On Dec. 7, Microsoft confirmed that the family-license cupboard was indeed bare.
"The Windows 7 Family Pack was introduced as a limited time offer while supplies last in select geographies," a Microsoft spokesperson wrote in an e-mail to eWEEK. "Response has been very positive and in some cases, the offer has been sold out."
On Amazon.com, the only available copies of the Windows 7 Family Pack seemed to come from resellers, who were more than happy to charge prices starting at $279.88. The product seemed to be missing entirely from Microsoft's online store.
"Customers interested in upgrading their PCs should purchase Home
Premium, Professional or Ultimate upgrade products," the Microsoft
A family wanting to install Windows 7 Home Premium on three PCs will now pay around $357 for three copies of the upgrade version if they buy from Microsoft's online store. That represents a cost markup of $208.

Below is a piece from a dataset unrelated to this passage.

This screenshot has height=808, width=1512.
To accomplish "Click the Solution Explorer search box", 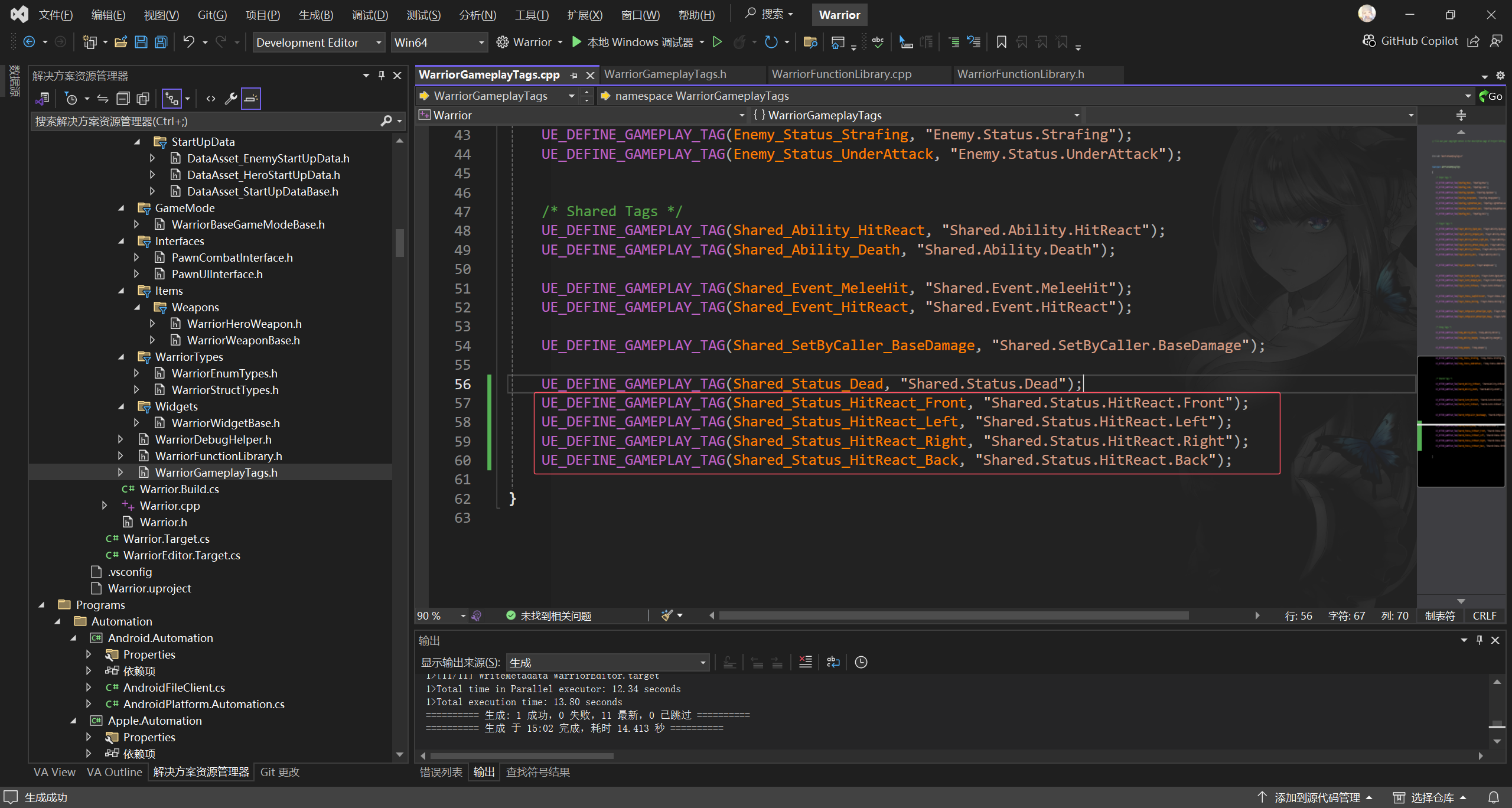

The Windows 7 Family Pack, released along with Windows 7 on Oct. 22, was just one of many promotions that Microsoft tied into the release of its newest operating system. Originally available only in the United States and Canada, Redmond later extended the Family Pack option to other countries, including the United Kingdom, Ireland, Germany, France, Switzerland, Austria, the Netherlands and Sweden.
In what may have piqued a smidgen of ire among purchasers in the United Kingdom, the Windows 7 Family Pack there sold for 150 pounds, or roughly $246-a considerable price increase over the U.S. version.
The Family Pack and other discounts may have well accomplished Microsoft's goal, at least as far as the company's executives are concerned: Although higher-ups such as Microsoft CEO Steve Ballmer publicly downplayed the possibility of sales success ahead of Windows 7's release, a large number of consumers adopted the operating system. A report by statistics company New Applications suggested that Windows 7's share of the overall PC market passed 4 percent by Nov. 9, outpacing Windows Vista's rate of adoption.
Microsoft doubtlessly hopes that a widespread adoption of Windows 7 will help the company reverse a declining revenue trend, driven in large part by an economic recession and attendant dip in sales of PCs and related IT infrastructure. During an Oct. 23 earnings call, Microsoft executives signaled that longer-term sales of Windows 7 would be driven by a potential pickup in PC sales throughout 2010 and beyond.
Whether Microsoft will revive some sort of Windows bulk-licensing scheme remains to be seen. For the moment, however, the company seems more than willing to position the Family Pack as a promotional gimmick.